Acid attacks - MPs plans aren't as daft as some claim





In the past few days there was a spate of attacks committed in a small area of east London, presumably by the same people, over a period of around 90 minutes in which acid was thrown in the faces of moped riders who were then robbed of their vehicles.

The use of acid seems to have become more common recently, although whether that is because there are more acid attacks or because they are more widely reported I don’t know. What I do know is that 10 years ago my old firm dealt with a case in which a teenage girl was gang raped over a number of days then disfigured by having caustic soda poured over her face and body. While I think it is more strictly an alkaline, lime was used centuries ago to blind attackers by pouring it on them from the battlements above.

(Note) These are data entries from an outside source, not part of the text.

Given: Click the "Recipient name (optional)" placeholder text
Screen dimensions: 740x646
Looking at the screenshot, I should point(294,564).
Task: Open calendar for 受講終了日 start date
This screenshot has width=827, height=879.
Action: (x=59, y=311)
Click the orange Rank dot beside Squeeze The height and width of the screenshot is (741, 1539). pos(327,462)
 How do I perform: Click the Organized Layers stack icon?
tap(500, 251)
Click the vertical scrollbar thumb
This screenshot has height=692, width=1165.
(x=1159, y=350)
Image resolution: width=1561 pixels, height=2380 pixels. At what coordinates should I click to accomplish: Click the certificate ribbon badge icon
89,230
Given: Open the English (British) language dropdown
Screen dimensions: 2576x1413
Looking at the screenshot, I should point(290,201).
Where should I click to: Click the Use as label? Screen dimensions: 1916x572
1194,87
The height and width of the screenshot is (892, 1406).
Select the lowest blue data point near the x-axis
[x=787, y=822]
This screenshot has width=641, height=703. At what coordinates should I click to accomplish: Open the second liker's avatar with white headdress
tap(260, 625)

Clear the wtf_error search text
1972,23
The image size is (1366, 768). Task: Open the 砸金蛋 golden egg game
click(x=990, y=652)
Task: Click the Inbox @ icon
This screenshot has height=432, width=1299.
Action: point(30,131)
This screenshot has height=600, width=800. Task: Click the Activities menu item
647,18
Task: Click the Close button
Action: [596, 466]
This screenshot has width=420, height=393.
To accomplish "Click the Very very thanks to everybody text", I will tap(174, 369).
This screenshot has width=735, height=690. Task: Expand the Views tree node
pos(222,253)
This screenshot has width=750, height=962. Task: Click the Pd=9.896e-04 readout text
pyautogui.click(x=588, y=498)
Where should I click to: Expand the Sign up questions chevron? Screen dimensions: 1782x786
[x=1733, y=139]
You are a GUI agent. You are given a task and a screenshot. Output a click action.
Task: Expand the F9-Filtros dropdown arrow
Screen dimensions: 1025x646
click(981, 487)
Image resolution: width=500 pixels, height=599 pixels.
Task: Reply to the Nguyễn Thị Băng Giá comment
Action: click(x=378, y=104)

Whether acid attacks are truly new or not, the recent London attacks has led to calls for a ban of the sale of acids to the public and regulation as to who may possess them. MP Stephen Timms tweeted that carrying acid should be an offence, that a licence should be required to purchase sulphuric acid and that the courts should take a tougher, more consistent, approach to sentencing.
Tweet on acid proposals from Stephen Timms MP
Mr Timm's tweet

In so far as sentences are concerned he may have a point. The definitive sentencing guideline for sentencing assaults notes that use of acid will indicate higher culpability, which increases the sentence. In theory, the maximum sentence is one of life imprisonment. In practice, the guidelines indicate a range of 9 to 16 years in the most serious cases. That’s why in the case of Christina Storey and Ashley Russell who trapped a motorist then threw acid over him causing horrific injuries received sentences of 8 and 12 years respectively.
Michael McPherson received a sentence of 8 years imprisonment for committing a completely unprovoked attack on a fellow cinema goer that left him with life changing facial injuries that are still being treated years after the attack.

In a third attack, Katie Leong received a life sentence for pouring acid over her sleeping lover. Her attack was the most serious of the three that left her victim blind in both eyes. However, it is worth saying that blinding somebody is a very predictable outcome of pouring acid in somebody’s face, so those who don’t blind do so more by luck than judgement. It’s also worth saying that it appears Leong was convicted of attempted murder while the others I’ve mentioned were all convicted of GBH, which I suspect explains the significant differences in sentences.

So, could sentencing powers be tougher? No, life is the maximum sentence in most of these cases even though life seems to be rarely imposed. Could they be more consistent? Quite possibly. I have only the press reports to go on but I cannot see an obvious reason why two unprovoked attacks both leading to similar life changing injuries should warrant a difference of five-years imprisonment between the attackers nor why one attacker received a much lower sentence for taking part in the same attack. Mitigation may explain some of the difference but when you are throwing acid in another person’s face there’s only so much mitigation can, or should, do.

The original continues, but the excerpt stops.